There was that Amish movie with Tim Allen and, OK, several others. Still, she has had an entertaining career and she should be proud of the work she did on this season’s TV dancing show.
She didn’t win, but she hung in there to the last and that is more than many of us who are younger — if not all that MUCH younger — could ever do.
And now she has done something even more redeeming, even more impressive.
She has renounced “reality TV,” which is, as everyone with a brain knows, certainly not “reality.”
She announced she’s turned her back on the phoney drama, the imagined tension, the orchestrated mendacity that Americans continue to lap up and that TV moguls love for its paucity.
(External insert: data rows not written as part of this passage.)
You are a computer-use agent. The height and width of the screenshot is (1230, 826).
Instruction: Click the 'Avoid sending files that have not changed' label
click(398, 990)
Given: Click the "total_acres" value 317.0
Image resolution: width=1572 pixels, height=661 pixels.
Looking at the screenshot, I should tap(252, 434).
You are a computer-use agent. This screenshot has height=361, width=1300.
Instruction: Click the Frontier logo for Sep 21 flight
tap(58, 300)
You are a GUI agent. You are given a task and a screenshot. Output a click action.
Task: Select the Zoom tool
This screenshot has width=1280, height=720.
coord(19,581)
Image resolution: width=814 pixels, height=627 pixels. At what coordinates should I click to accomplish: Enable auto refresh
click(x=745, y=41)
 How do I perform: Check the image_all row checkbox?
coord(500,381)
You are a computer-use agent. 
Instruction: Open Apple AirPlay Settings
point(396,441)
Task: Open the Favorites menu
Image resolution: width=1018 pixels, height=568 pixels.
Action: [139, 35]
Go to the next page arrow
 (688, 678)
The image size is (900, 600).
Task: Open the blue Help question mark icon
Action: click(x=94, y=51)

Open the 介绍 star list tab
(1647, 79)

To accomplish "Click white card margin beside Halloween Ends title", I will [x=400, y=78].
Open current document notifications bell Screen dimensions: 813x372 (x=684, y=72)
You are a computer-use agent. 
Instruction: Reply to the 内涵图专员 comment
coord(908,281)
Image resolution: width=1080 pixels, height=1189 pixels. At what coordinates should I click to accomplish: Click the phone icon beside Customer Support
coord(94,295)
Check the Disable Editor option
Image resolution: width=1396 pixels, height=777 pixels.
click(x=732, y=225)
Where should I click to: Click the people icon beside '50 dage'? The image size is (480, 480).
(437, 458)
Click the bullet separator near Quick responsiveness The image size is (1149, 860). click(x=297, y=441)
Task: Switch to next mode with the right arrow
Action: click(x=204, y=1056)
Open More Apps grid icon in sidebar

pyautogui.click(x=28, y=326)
While Alley announced that she is “re-inspired” to forge back into her acting career, she also said that, after nabbing the second place spot Tuesday, reality TV isn’t really inspiring for her.
It’s a good move.
It would be a better move if more Americans could get the point and make the same decision, but nevertheless, it’s a good move for the actress.
True, there is nothing wrong with entertainment, within reason.
But it is time, America, to turn off the tube.
Read a book. Watch a classic film. Take a walk. Go to the theater — live or film. Attend church. Join a service organization. Build a model. Learn an instrument.
It is time for America to stop staring at the programming and take responsibility for our own minds, again.
Kirstie Alley certainly has plenty of roles to play in her future. And you can count on one thing — she will NOT prepare for them by staring at the tube.